(Collected data)

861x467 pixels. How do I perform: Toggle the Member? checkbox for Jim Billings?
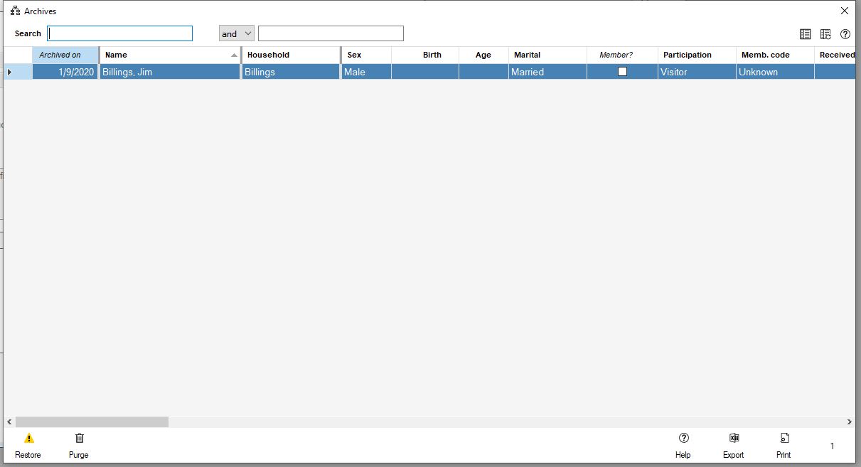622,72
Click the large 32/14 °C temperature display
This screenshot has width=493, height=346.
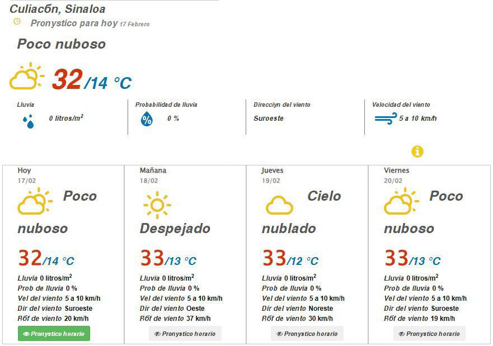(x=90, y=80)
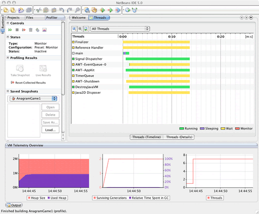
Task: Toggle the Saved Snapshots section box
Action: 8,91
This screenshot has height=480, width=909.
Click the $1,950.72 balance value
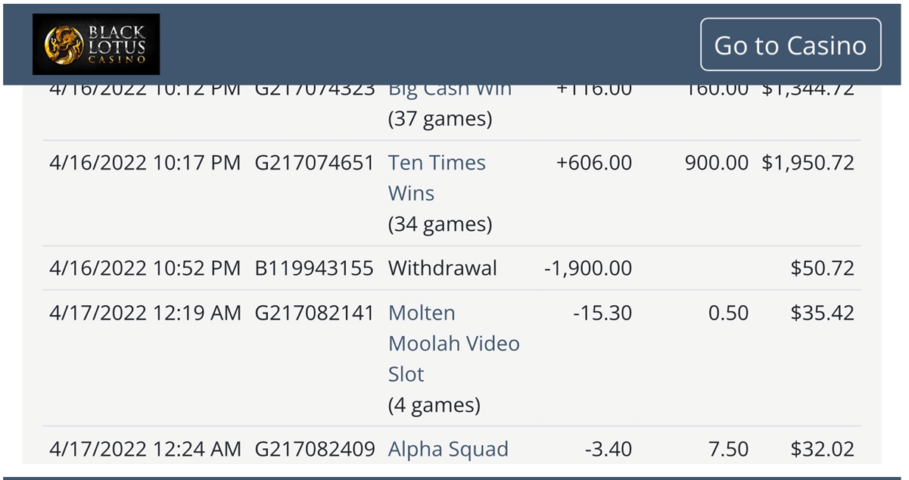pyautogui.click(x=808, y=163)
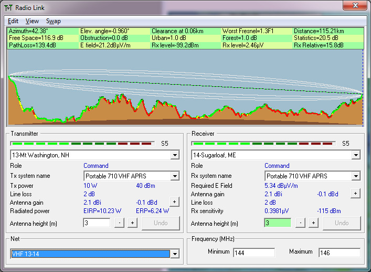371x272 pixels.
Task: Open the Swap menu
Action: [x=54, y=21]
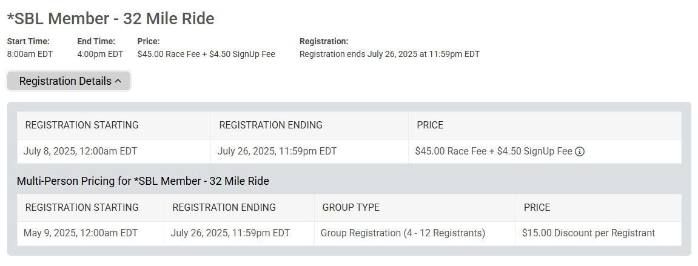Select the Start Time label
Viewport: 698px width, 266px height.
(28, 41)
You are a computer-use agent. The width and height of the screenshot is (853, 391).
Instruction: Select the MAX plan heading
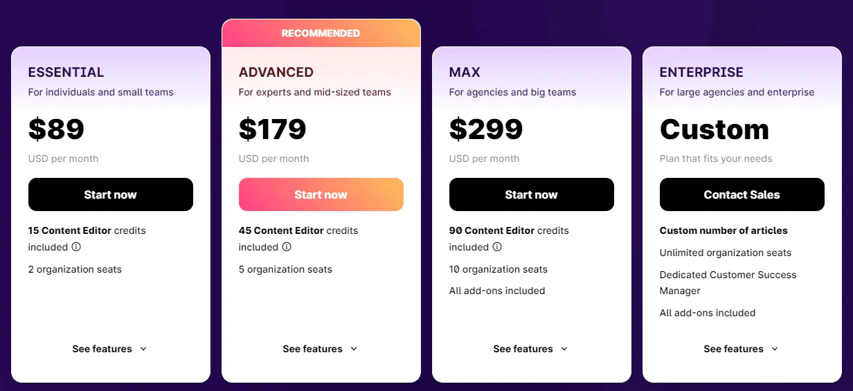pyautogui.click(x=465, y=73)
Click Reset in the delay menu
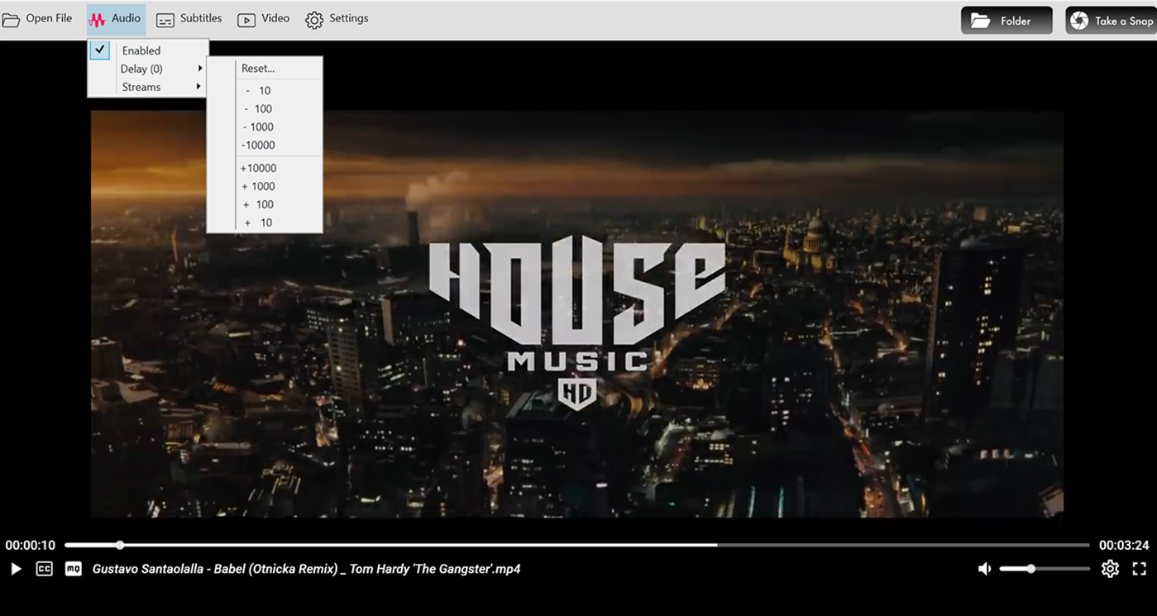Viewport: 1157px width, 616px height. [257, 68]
---
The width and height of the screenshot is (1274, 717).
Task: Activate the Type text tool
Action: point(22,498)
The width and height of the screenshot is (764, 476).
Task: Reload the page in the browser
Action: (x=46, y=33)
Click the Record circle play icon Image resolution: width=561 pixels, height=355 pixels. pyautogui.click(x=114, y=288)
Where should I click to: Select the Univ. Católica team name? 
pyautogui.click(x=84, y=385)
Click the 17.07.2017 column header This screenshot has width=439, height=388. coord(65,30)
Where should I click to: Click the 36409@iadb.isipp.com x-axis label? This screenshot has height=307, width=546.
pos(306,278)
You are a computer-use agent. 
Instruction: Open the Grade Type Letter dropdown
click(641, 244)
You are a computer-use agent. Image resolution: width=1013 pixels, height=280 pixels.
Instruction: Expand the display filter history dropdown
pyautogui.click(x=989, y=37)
...
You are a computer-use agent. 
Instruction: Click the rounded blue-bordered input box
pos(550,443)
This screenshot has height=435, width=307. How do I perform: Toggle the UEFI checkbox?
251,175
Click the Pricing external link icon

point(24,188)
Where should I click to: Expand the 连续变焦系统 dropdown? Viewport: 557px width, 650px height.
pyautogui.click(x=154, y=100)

WHAT IS REQUIRED:
For the word "resolution", return every line of the records that holds it.

TASK RESPONSE:
Click the Record circle play icon Image resolution: width=561 pixels, height=355 pixels. pyautogui.click(x=114, y=288)
You are a computer-use agent. Image resolution: width=1013 pixels, height=280 pixels.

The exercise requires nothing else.